Global elongation-related factors perturbations were also simulated and reported. This analysis further emphasizes the importance of the first codons in determining sensitivity. When a proper control was performed, a correlation of 0.8 was found between the sensitivity and elongation rate. This relation was masked if all the ORF codons were considered, without isolating the first codons, which were the main source of sensitivity when the initiation rate is low. However, for increased initiation rates, the importance of the first codons decreases, while the discussed correlation appears along all regions and codons (Fig. 9).

The results reported here emphasize the region of 9–18 codons at the beginning of the coding region; this region overlaps with many additional signals related to the translation process that have been reported in the recent years49; and the results agree with recent study that also emphasized the effect that this region has on translation38. Specifically, our results suggest that evolution may shape the codon composition in this region also in the light of their important effect on translation changes due to perturbations in elongation-related factors.

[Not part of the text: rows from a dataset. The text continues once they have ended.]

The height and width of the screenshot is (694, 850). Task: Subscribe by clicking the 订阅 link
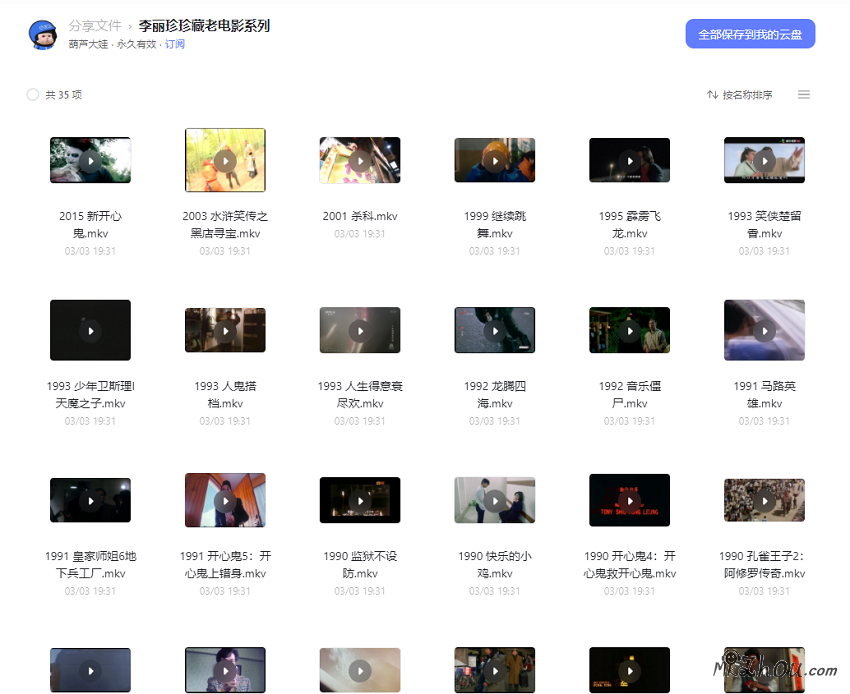[x=174, y=44]
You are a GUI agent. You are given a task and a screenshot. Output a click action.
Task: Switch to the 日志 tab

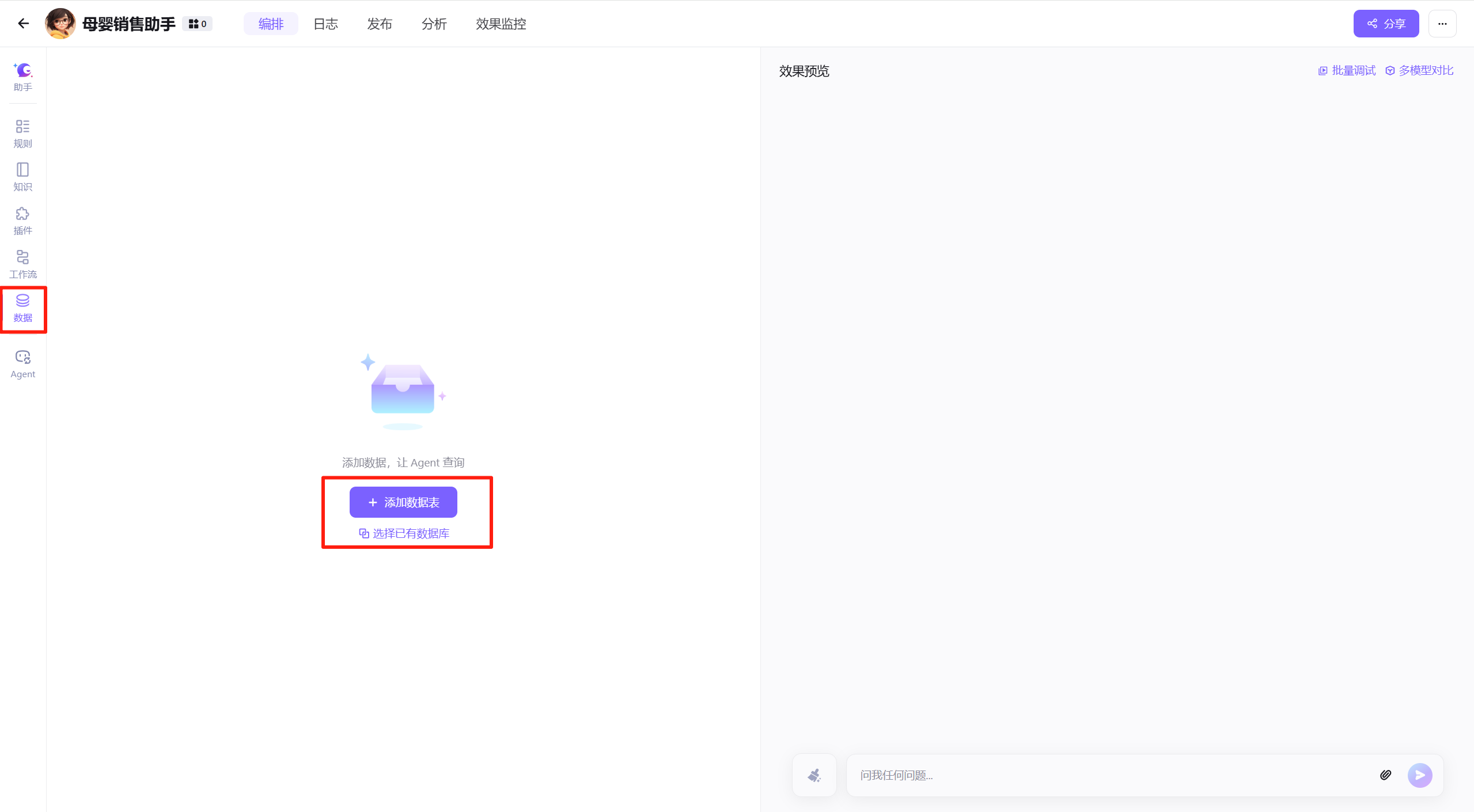coord(325,24)
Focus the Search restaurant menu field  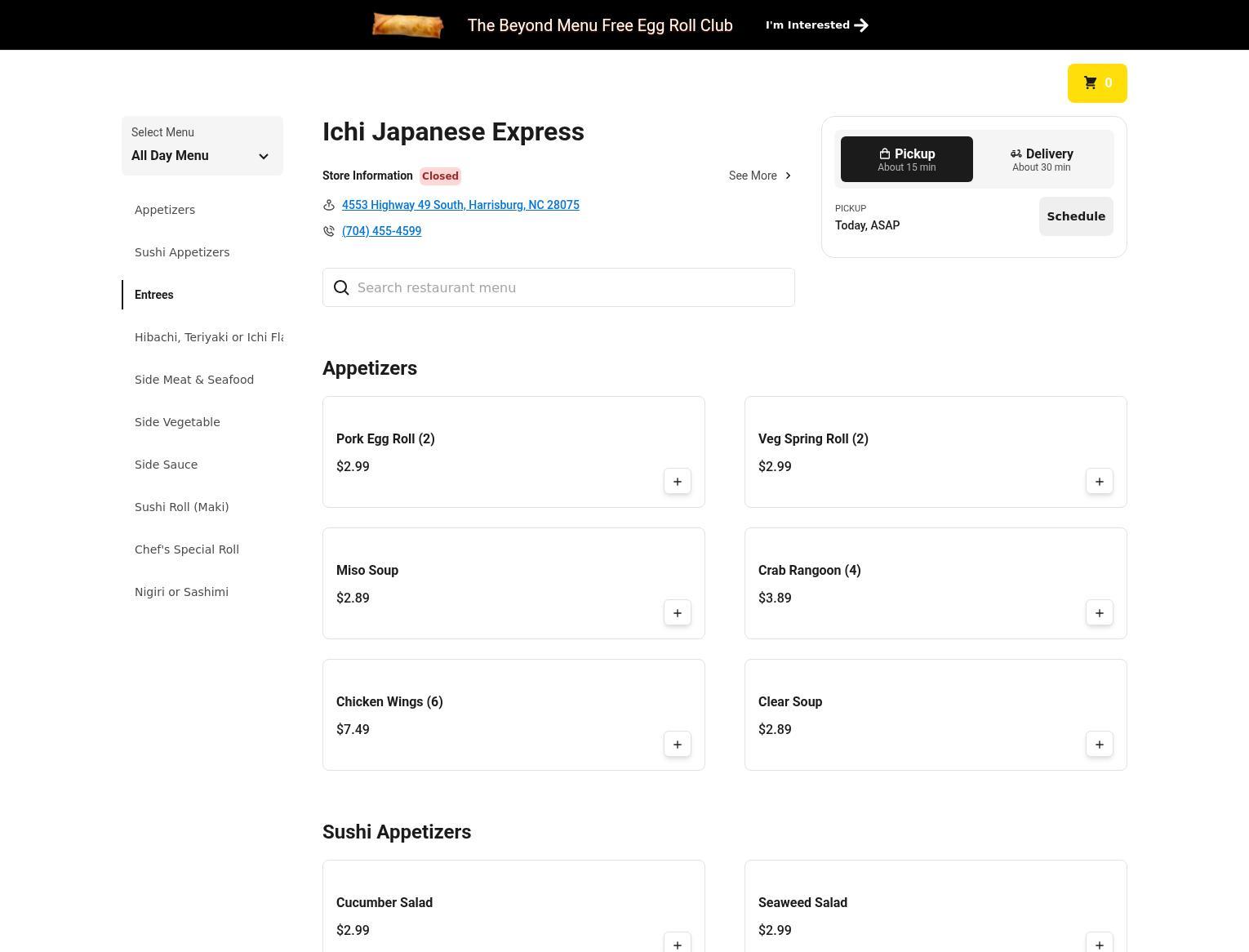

We believe that the reported results are robust and provide a good framework of guidelines for addressing perturbations both in synthetic and biological systems. The fact that the qualitative behavior was not Yeast-specific, but was also observed in synthetic genes, suggests that the general trends observed here will appear also in other model organisms. We have shown that the main source of sensitivity is located in the beginning of the ORF, making it an important subject for discussion when addressing the sensitivity of mRNA translation.

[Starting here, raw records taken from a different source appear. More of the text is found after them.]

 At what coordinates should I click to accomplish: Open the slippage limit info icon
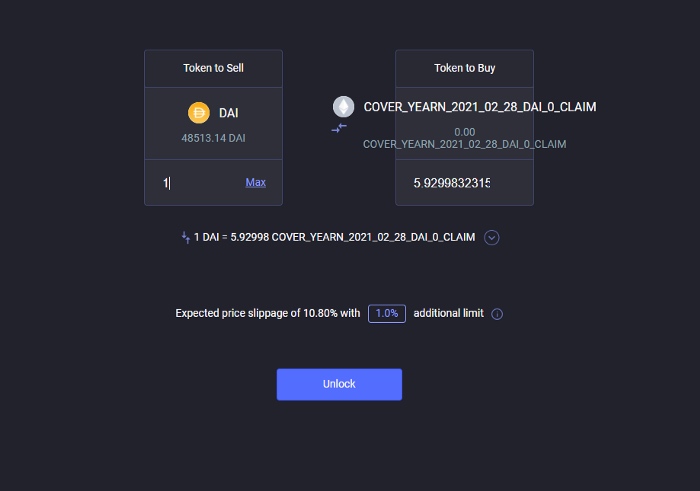[x=497, y=314]
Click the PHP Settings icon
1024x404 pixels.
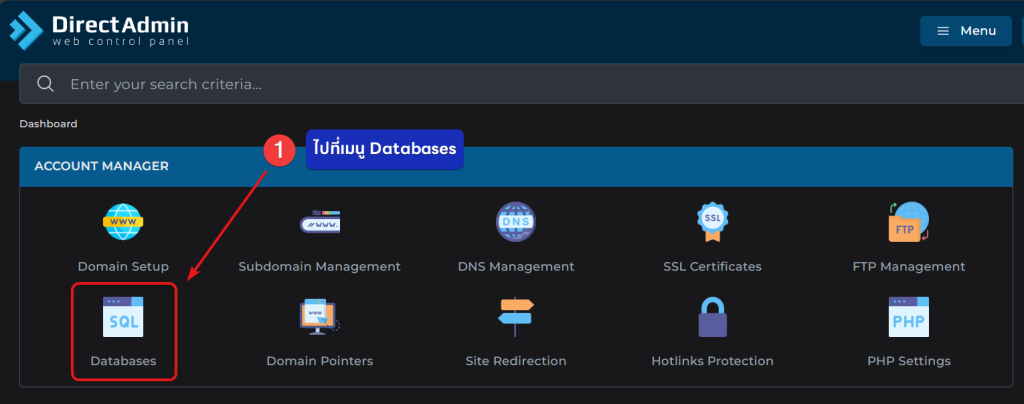908,316
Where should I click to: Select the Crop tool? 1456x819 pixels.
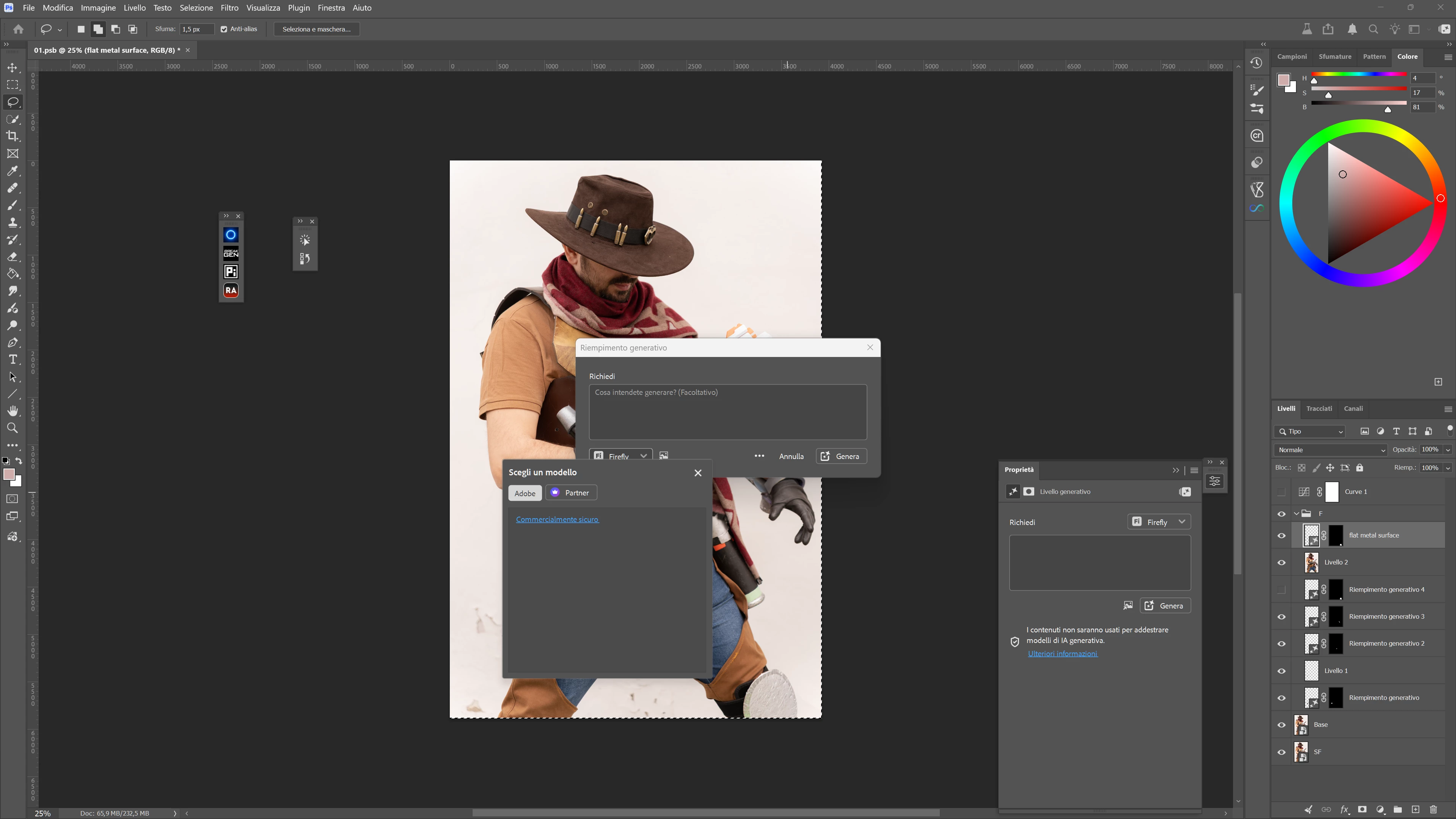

It is also important to mention some limitations of the model. First, we assumed that the global cell dynamics are slow enough compared to the translation elongation process, so constant perturbations are a good approximation. There may exist shorter spikes in translation that are not analyzed here; however, these may have smaller effect due to their short period. In addition, the elongation rates in our analysis were based on typical decoding rates (after filtering biases and positions with extremely low decoding rates; see the Methods section). Thus, the results reported here under-estimate the effect of the elongation perturbation on translation. We also did not assume that the initiation is affected by elongation due to a finite pool of ribosomes29. Again, this is expected to cause an under-estimation of the elongation perturbation effect on translation. All these aspects should be further considered in the future. It should also be noted that even though we used a fixed value of s = 9 for the ribosome size, it may change due to different conformations in different stages54. However, our results seem to be invariant to small changes in this parameter.

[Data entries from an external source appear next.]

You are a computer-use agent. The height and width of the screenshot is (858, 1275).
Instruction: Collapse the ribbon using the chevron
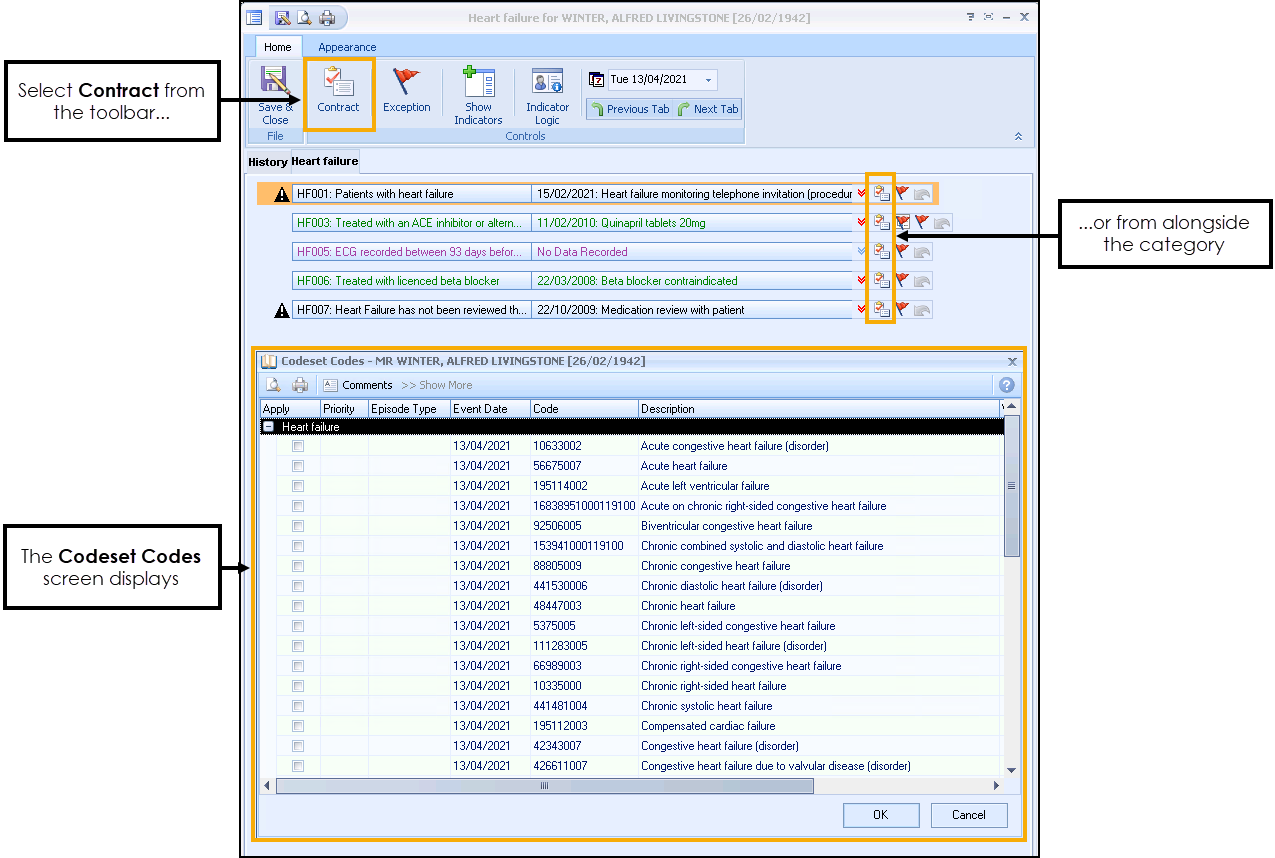point(1018,136)
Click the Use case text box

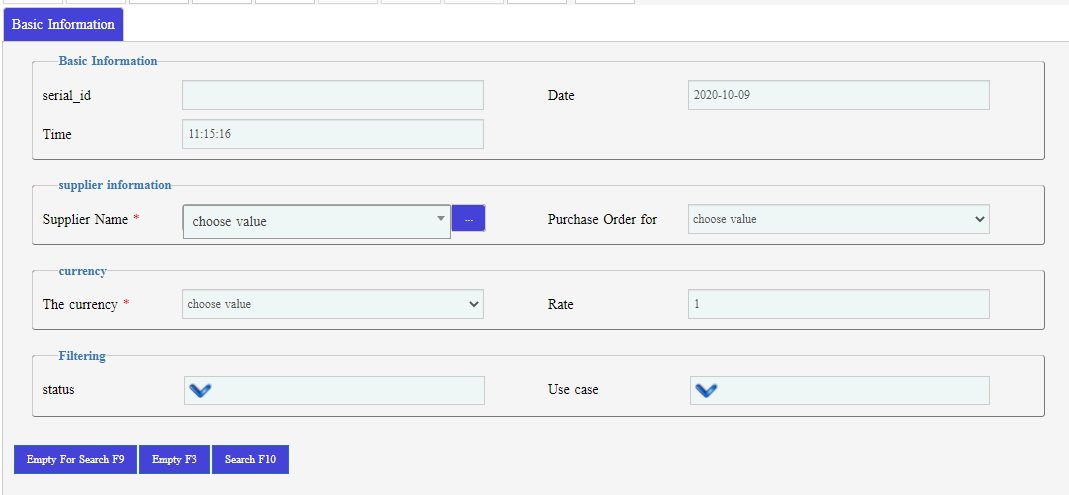click(852, 390)
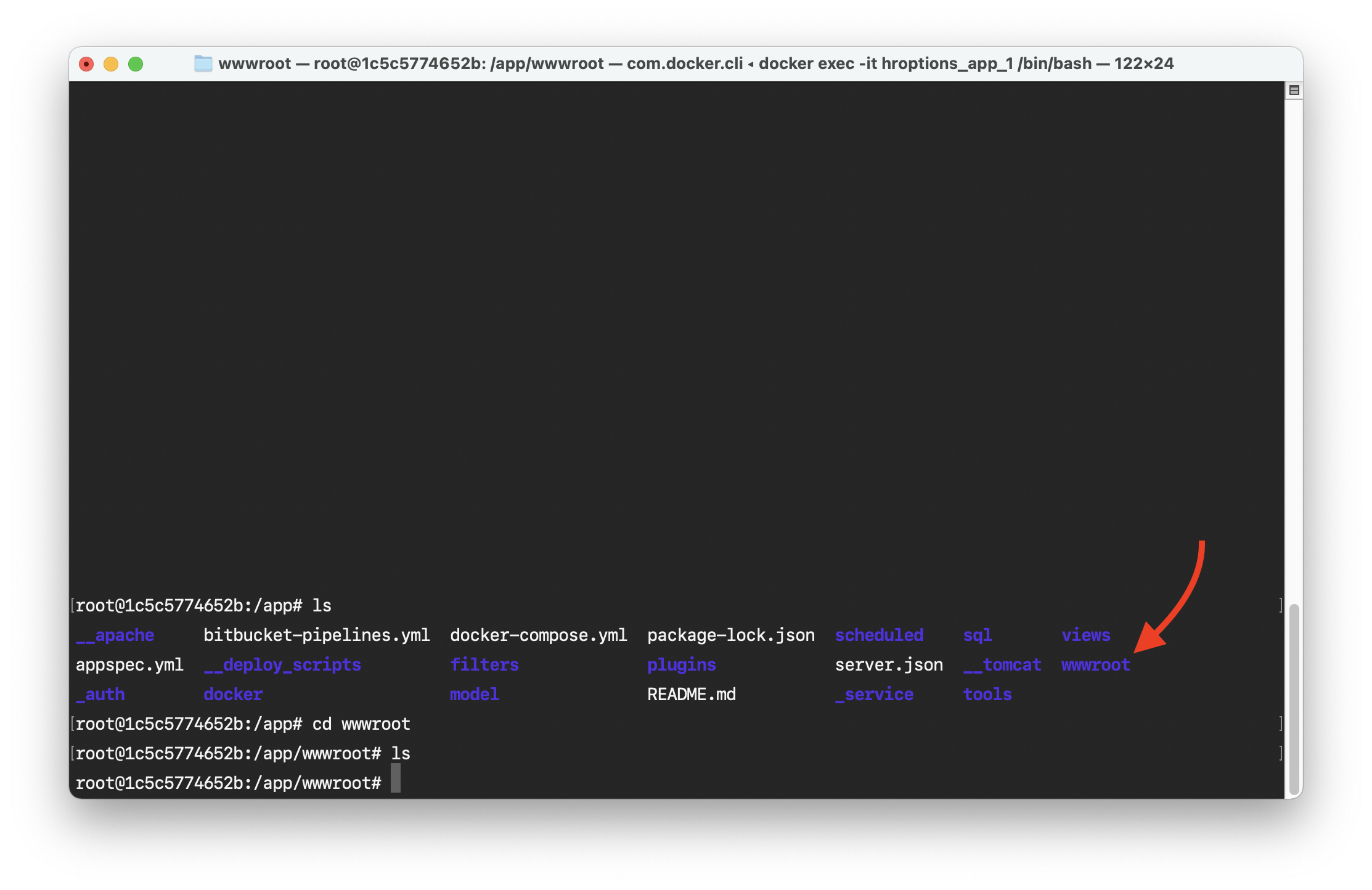This screenshot has height=890, width=1372.
Task: Click the split pane icon above scrollbar
Action: 1294,91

Finally, the reported results can be further validated experimentally in the future. The easiest system to start with is cell free translation system55, where concentrations of translation-related factors can be modulated relatively easily. In order to create a rate reduction at specific location, a region under consideration can be modified by inserting a complementary mRNA oligo (or RNAi), serving as a ribosome slow-down mechanism that results in effective average rate elongation reduction in this region.

To summarize, this work sheds light on some non-trivial aspects of sensitivity to perturbation in the translation process. We have provided a thorough analysis for various cases, resulting in typical values with biological meaning and a framework for a proper control and analysis of similar questions.